Jesus Campos, que trabalha para a Brawner Builders, com sede em Cockeysville, Maryland, esperava ansiosamente por notícias sobre o destino de seis colegas que caíram no Patapsco. Ele andava de um lado para o outro em um ponto de encontro no estacionamento da Royal Farms.

Jesus Campos (centro da foto), que trabalha para a Brawner Builders, foi acordado às 5h por um colega que o contou da tragédia. Foto: ROBERTO SCHMIDT / AFP

Campos disse que ele não estava trabalhando na noite de segunda-feira, mas caiu da cama por volta das 5h quando um colega lhe telefonou para contar da tragédia. Campos, que fala apenas espanhol, disse que os trabalhadores estavam no intervalo, sentados perto dos veículos, quando a ponte caiu. De acordo com ele, todos os seis desaparecidos são latinos. “Estou muito triste agora,” Campos disse. “Esses são meus colegas de trabalho e amigos.”

Campos disse que trabalhar na ponte é angustiante. As equipes de construção estão constantemente preocupadas com o excesso de velocidade dos motoristas, e a ponte “se move muito” devido ao seu projeto e engenharia. Mesmo assim, Campos disse que nunca poderia imaginar que a estrutura iria desabar.

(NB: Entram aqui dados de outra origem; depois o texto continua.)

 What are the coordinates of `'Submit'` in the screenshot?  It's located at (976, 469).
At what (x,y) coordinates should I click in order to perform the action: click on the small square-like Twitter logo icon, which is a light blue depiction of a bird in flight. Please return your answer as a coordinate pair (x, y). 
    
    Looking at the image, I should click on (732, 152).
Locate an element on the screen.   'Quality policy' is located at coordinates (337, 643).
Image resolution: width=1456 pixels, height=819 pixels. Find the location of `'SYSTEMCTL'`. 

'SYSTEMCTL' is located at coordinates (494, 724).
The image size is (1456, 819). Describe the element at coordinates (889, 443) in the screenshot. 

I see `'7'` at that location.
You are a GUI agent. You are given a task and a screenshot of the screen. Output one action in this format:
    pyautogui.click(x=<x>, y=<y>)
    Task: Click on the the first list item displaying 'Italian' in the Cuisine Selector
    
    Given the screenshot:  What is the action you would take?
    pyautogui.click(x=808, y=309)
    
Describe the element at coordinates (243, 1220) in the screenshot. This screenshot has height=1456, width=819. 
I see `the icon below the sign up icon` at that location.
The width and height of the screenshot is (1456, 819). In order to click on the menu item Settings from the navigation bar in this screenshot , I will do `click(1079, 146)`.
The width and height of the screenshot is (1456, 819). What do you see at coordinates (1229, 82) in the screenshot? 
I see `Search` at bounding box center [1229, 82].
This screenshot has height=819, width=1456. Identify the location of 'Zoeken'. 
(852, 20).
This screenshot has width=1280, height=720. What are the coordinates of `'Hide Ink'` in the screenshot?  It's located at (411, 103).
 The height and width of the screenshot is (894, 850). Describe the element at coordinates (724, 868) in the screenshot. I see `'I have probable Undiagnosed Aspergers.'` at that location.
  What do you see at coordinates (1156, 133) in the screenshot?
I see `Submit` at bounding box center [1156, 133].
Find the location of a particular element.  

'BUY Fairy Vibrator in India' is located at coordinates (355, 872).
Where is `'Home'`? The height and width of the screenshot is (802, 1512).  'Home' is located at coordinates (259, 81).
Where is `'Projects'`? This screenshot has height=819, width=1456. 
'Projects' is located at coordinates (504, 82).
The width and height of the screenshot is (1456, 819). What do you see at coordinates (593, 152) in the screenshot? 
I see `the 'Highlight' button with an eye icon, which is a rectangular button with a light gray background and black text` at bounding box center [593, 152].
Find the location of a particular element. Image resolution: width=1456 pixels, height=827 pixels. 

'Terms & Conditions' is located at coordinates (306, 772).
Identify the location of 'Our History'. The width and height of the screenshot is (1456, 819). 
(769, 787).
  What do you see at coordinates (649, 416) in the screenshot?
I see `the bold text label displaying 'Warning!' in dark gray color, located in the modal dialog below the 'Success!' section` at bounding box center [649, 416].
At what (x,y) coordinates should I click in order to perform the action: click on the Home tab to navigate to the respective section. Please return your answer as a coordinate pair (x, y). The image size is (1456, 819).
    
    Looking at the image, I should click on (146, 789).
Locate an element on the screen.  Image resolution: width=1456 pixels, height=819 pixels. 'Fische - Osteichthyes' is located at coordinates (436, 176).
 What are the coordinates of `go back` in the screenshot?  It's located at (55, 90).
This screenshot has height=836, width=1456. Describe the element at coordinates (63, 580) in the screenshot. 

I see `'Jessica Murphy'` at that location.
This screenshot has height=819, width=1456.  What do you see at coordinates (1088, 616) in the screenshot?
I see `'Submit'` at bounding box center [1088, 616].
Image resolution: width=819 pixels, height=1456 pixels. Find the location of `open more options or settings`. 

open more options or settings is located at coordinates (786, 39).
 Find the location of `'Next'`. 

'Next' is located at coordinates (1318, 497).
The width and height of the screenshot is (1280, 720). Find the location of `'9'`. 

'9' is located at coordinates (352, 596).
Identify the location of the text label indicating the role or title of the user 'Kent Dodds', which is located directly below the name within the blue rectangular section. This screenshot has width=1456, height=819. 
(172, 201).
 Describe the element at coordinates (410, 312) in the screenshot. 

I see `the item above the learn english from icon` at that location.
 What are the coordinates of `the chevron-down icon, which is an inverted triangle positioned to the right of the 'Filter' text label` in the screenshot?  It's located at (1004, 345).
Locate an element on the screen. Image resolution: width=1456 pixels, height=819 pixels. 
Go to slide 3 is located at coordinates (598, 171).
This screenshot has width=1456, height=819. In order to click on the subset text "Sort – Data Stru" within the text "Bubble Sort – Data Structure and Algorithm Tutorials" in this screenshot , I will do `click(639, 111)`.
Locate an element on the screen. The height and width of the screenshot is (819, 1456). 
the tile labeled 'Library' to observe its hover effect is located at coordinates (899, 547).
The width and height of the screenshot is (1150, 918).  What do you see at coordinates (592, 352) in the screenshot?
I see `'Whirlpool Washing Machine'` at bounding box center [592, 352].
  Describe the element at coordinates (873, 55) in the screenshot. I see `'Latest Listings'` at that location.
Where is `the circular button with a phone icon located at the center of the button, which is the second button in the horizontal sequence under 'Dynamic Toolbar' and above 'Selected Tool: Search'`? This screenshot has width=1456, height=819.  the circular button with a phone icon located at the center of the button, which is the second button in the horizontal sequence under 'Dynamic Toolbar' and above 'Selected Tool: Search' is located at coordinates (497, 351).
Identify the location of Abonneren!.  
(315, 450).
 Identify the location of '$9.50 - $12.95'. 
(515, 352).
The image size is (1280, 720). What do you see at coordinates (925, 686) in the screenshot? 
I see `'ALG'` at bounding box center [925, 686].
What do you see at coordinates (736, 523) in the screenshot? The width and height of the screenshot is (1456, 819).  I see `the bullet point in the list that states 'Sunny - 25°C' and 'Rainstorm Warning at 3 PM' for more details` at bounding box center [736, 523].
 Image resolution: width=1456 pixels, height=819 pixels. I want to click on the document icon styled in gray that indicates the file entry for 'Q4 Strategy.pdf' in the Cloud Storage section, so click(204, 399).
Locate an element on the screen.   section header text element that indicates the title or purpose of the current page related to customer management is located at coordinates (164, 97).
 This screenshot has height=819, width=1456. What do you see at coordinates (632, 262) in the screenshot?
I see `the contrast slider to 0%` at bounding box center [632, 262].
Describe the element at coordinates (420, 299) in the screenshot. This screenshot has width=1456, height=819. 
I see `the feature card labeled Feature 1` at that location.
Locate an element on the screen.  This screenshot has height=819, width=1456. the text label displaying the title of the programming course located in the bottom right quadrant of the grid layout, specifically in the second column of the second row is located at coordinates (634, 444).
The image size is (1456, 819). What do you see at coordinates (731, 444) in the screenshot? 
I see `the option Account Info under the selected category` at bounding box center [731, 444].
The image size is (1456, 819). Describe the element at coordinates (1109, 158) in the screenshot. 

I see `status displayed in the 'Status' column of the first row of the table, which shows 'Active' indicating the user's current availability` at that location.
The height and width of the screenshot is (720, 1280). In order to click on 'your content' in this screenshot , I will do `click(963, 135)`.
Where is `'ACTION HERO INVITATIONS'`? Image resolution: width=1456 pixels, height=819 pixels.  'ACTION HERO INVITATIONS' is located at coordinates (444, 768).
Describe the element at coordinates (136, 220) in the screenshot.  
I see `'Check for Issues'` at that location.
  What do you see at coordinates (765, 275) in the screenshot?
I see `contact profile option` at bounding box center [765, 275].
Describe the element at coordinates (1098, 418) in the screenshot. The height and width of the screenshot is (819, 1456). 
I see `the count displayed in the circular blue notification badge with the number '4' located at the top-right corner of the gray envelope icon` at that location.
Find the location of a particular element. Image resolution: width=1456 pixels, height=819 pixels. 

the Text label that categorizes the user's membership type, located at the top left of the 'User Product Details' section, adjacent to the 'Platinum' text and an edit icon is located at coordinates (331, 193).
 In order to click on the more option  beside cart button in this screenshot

A presidente do Conselho Nacional de Segurança nos Transportes disse que os trabalhadores de construção eram empregados pela Brawner, mas a empresa também contratava terceirizados. Jeffrey Pritzker, vice-presidente executivo da Brawner Builders, disse em entrevista por telefone que o desabamento da ponte foi “um evento totalmente inesperado que ninguém poderia ter previsto”. Ele disse que a empresa tinha sete funcionários trabalhando na ponte naquela noite; um deles sobreviveu e seis ainda estavam desaparecidos”, ele disse. Autoridades descreveram as oito vítimas como “trabalhadores”.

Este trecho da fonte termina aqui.